INPUT:

--*--

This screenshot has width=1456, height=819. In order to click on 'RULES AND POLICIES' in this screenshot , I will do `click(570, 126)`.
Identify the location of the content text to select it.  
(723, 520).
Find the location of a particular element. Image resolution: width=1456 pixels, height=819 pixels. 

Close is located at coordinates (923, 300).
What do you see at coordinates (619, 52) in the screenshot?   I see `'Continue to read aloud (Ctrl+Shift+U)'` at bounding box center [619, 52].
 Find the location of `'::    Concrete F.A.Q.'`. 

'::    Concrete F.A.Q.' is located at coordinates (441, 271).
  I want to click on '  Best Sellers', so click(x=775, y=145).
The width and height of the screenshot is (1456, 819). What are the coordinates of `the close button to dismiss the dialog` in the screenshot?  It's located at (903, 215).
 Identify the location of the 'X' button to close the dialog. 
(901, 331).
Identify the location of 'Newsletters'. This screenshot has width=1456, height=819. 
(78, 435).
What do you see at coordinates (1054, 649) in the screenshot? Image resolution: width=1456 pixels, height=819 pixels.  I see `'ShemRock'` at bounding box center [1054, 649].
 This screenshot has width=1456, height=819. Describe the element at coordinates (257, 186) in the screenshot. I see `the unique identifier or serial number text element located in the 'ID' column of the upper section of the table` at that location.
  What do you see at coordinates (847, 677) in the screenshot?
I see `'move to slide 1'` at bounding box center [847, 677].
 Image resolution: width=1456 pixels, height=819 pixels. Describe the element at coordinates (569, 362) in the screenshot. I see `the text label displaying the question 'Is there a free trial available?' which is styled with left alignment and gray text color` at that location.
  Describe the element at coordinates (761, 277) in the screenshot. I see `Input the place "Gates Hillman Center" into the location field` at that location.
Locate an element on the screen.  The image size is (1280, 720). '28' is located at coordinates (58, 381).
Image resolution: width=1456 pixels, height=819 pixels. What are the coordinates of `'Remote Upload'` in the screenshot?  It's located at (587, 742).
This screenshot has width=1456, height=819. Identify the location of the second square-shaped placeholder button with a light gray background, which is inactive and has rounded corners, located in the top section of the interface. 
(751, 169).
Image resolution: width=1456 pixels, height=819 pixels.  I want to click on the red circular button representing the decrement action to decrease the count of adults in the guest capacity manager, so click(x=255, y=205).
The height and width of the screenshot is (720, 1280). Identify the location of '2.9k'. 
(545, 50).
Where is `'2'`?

--*--

Please reproduce all of the records above, substituting "Point out the location of" for every occurrence of "Identify the location of" and changing nothing else.

This screenshot has width=1456, height=819. In order to click on 'RULES AND POLICIES' in this screenshot , I will do `click(570, 126)`.
Point out the location of the content text to select it.  
(723, 520).
Find the location of a particular element. Image resolution: width=1456 pixels, height=819 pixels. 

Close is located at coordinates (923, 300).
What do you see at coordinates (619, 52) in the screenshot?   I see `'Continue to read aloud (Ctrl+Shift+U)'` at bounding box center [619, 52].
 Find the location of `'::    Concrete F.A.Q.'`. 

'::    Concrete F.A.Q.' is located at coordinates (441, 271).
  I want to click on '  Best Sellers', so click(x=775, y=145).
The width and height of the screenshot is (1456, 819). What are the coordinates of `the close button to dismiss the dialog` in the screenshot?  It's located at (903, 215).
 Point out the location of the 'X' button to close the dialog. 
(901, 331).
Point out the location of 'Newsletters'. This screenshot has width=1456, height=819. 
(78, 435).
What do you see at coordinates (1054, 649) in the screenshot? Image resolution: width=1456 pixels, height=819 pixels.  I see `'ShemRock'` at bounding box center [1054, 649].
 This screenshot has width=1456, height=819. Describe the element at coordinates (257, 186) in the screenshot. I see `the unique identifier or serial number text element located in the 'ID' column of the upper section of the table` at that location.
  What do you see at coordinates (847, 677) in the screenshot?
I see `'move to slide 1'` at bounding box center [847, 677].
 Image resolution: width=1456 pixels, height=819 pixels. Describe the element at coordinates (569, 362) in the screenshot. I see `the text label displaying the question 'Is there a free trial available?' which is styled with left alignment and gray text color` at that location.
  Describe the element at coordinates (761, 277) in the screenshot. I see `Input the place "Gates Hillman Center" into the location field` at that location.
Locate an element on the screen.  The image size is (1280, 720). '28' is located at coordinates (58, 381).
Image resolution: width=1456 pixels, height=819 pixels. What are the coordinates of `'Remote Upload'` in the screenshot?  It's located at (587, 742).
This screenshot has width=1456, height=819. Point out the location of the second square-shaped placeholder button with a light gray background, which is inactive and has rounded corners, located in the top section of the interface. 
(751, 169).
Image resolution: width=1456 pixels, height=819 pixels.  I want to click on the red circular button representing the decrement action to decrease the count of adults in the guest capacity manager, so click(x=255, y=205).
The height and width of the screenshot is (720, 1280). Point out the location of '2.9k'. 
(545, 50).
Where is `'2'`?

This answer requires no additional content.